Data section section start

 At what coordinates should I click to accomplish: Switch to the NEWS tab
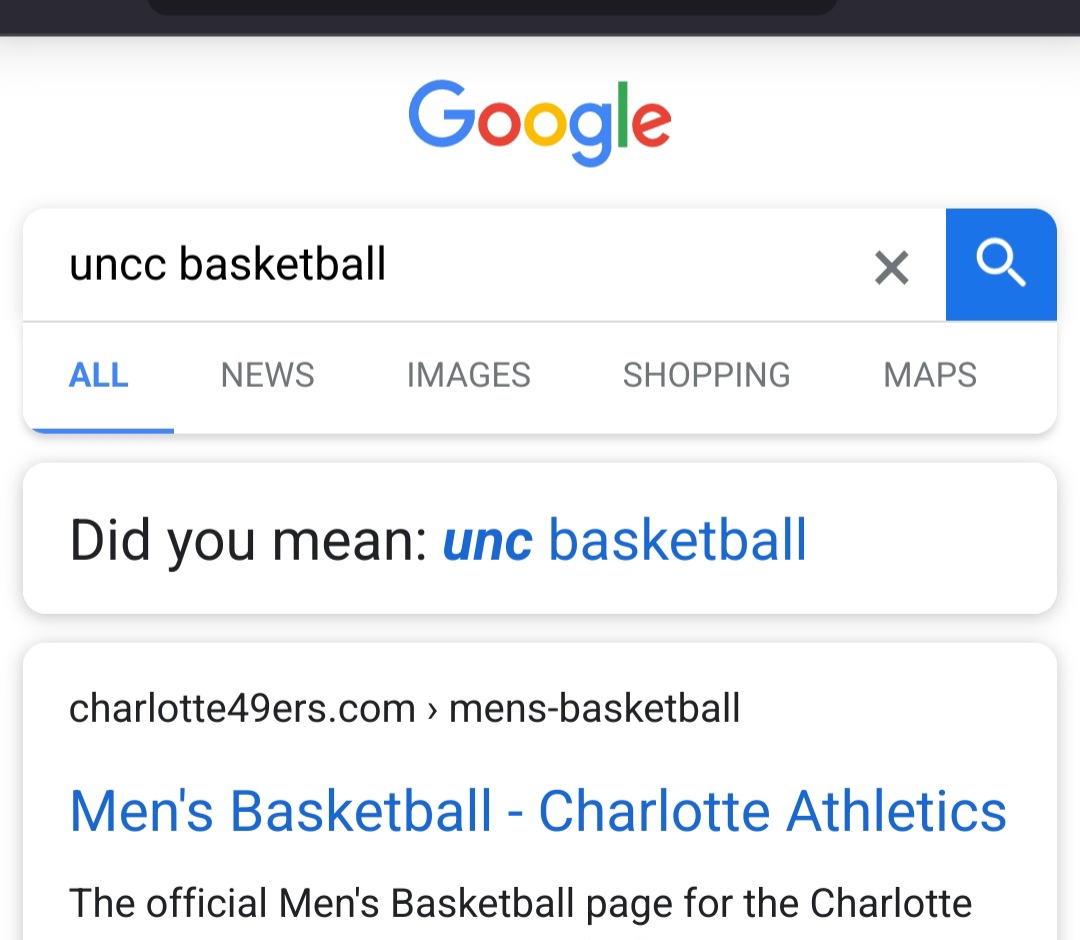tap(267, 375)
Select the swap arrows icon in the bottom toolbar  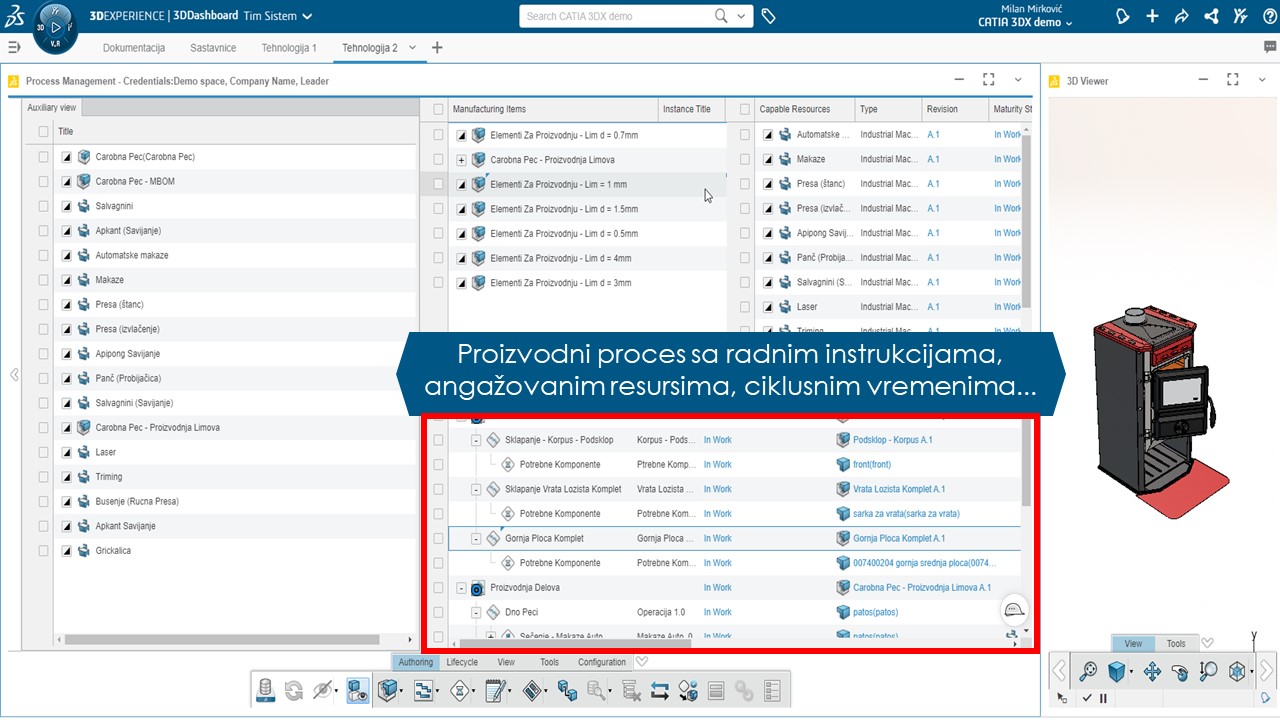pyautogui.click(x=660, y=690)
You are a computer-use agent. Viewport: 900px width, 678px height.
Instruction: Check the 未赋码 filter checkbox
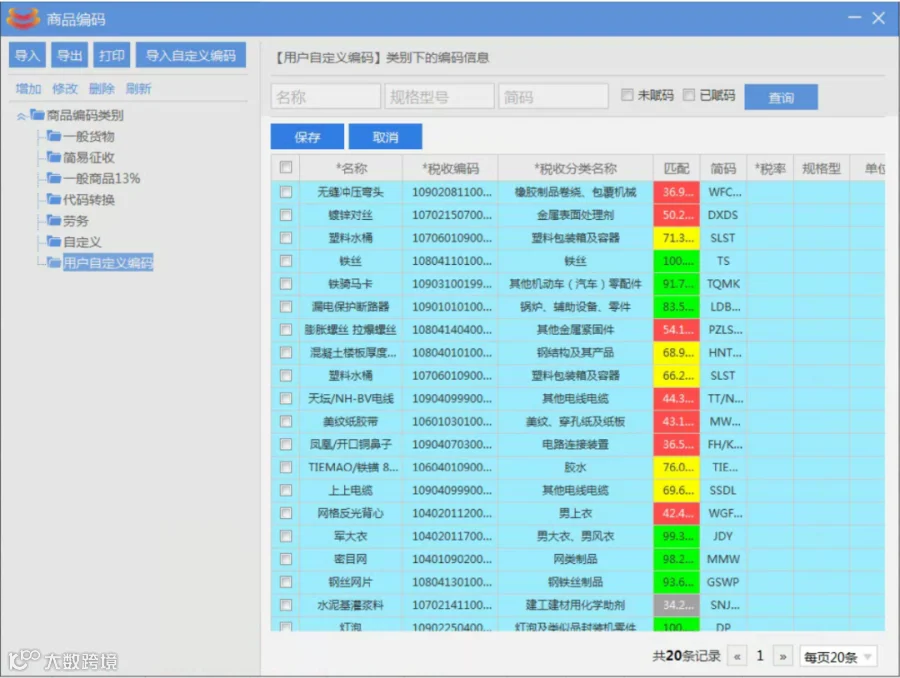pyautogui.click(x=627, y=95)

Data section section end

▶ _What needs to be done_
Repeat nothing but the lines from the one containing "You are a computer-use" through the last line of the listing, both included, exactly as written, and omit any picture.

▶ _Task solution_
You are a computer-use agent. Viewport: 900px width, 678px height.
Instruction: Check the 未赋码 filter checkbox
pyautogui.click(x=627, y=95)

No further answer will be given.